| Written exercise a |
Return the whole Mortgage Moms post word for word.

>> BEGIN Selected passage

Mortgage Moms Up Next?

Start your day with TPM.
Sign up for the Morning Memo newsletter

Jeffrey Birnbaum and Chris Cillizza say in this morning’s Washington Post that the Soccer Moms or Security Moms that every politician tried to woo in past elections have been replaced by the Mortgage Moms. These are the women who understand the squeeze on middle class families’ rising costs for housing, health insurance and childcare that can’t be covered by stagnant wages. And these are the moms who will vote for someone who connects on those issues.

If Birnbaum and Cillizza are right, then the debate over on the Democratic Strategist is critical. That’s where Kim, Solomon and Kessler are arguing that Democrats should give the family economic news an optimistic spin so they will sound, uh, optimistic and thus appeal to the masses of Mortgage Moms. By comparison, folks like me who talk about the pressures on the middle class sound like the love-child of Casandra and Eeyore.

>> END Selected passage
>> BEGIN Material for the task

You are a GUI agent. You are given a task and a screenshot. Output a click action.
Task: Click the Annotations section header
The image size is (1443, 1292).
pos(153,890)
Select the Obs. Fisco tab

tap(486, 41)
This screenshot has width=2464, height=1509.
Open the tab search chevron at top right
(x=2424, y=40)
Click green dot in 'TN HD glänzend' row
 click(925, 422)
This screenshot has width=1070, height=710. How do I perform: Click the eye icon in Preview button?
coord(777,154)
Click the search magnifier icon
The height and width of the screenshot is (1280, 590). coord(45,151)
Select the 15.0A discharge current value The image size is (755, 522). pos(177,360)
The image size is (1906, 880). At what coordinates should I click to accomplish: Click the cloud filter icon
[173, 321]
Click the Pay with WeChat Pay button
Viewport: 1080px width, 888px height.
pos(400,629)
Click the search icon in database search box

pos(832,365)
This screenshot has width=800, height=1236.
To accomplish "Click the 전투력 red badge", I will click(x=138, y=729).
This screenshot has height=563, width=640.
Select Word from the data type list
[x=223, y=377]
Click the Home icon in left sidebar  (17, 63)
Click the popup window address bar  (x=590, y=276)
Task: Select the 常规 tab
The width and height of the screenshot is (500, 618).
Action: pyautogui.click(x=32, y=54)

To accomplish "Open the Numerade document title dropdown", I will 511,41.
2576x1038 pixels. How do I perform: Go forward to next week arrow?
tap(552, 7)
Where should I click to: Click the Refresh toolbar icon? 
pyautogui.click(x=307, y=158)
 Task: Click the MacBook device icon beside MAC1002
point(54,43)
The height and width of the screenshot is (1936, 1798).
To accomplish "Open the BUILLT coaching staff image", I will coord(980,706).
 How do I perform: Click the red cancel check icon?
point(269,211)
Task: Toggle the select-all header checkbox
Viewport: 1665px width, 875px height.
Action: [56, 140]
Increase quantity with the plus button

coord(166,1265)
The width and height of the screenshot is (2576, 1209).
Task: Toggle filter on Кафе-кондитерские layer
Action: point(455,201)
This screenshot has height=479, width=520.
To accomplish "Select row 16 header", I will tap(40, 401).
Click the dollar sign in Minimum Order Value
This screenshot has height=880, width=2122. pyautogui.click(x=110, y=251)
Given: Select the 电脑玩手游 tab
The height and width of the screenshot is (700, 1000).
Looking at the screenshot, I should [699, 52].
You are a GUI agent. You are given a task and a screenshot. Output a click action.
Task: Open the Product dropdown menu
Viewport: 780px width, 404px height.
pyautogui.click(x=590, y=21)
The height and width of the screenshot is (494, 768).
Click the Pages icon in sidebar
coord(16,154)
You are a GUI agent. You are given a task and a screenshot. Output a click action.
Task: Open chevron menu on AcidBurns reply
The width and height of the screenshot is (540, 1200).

>> END Material for the task

| Written exercise b |
In the entries, take the lines from the one with "This screenshot has width=1070, height=710." up to and including the one with "Select the 15.0A". Rewrite only those lines with "magnifier" changed to "magnifying glass" and everything else unchanged.

| Complete response a |
Mortgage Moms Up Next?

Start your day with TPM.
Sign up for the Morning Memo newsletter

Jeffrey Birnbaum and Chris Cillizza say in this morning’s Washington Post that the Soccer Moms or Security Moms that every politician tried to woo in past elections have been replaced by the Mortgage Moms. These are the women who understand the squeeze on middle class families’ rising costs for housing, health insurance and childcare that can’t be covered by stagnant wages. And these are the moms who will vote for someone who connects on those issues.

If Birnbaum and Cillizza are right, then the debate over on the Democratic Strategist is critical. That’s where Kim, Solomon and Kessler are arguing that Democrats should give the family economic news an optimistic spin so they will sound, uh, optimistic and thus appeal to the masses of Mortgage Moms. By comparison, folks like me who talk about the pressures on the middle class sound like the love-child of Casandra and Eeyore.

| Complete response b |
This screenshot has width=1070, height=710. How do I perform: Click the eye icon in Preview button?
coord(777,154)
Click the search magnifying glass icon
The height and width of the screenshot is (1280, 590). coord(45,151)
Select the 15.0A discharge current value The image size is (755, 522). pos(177,360)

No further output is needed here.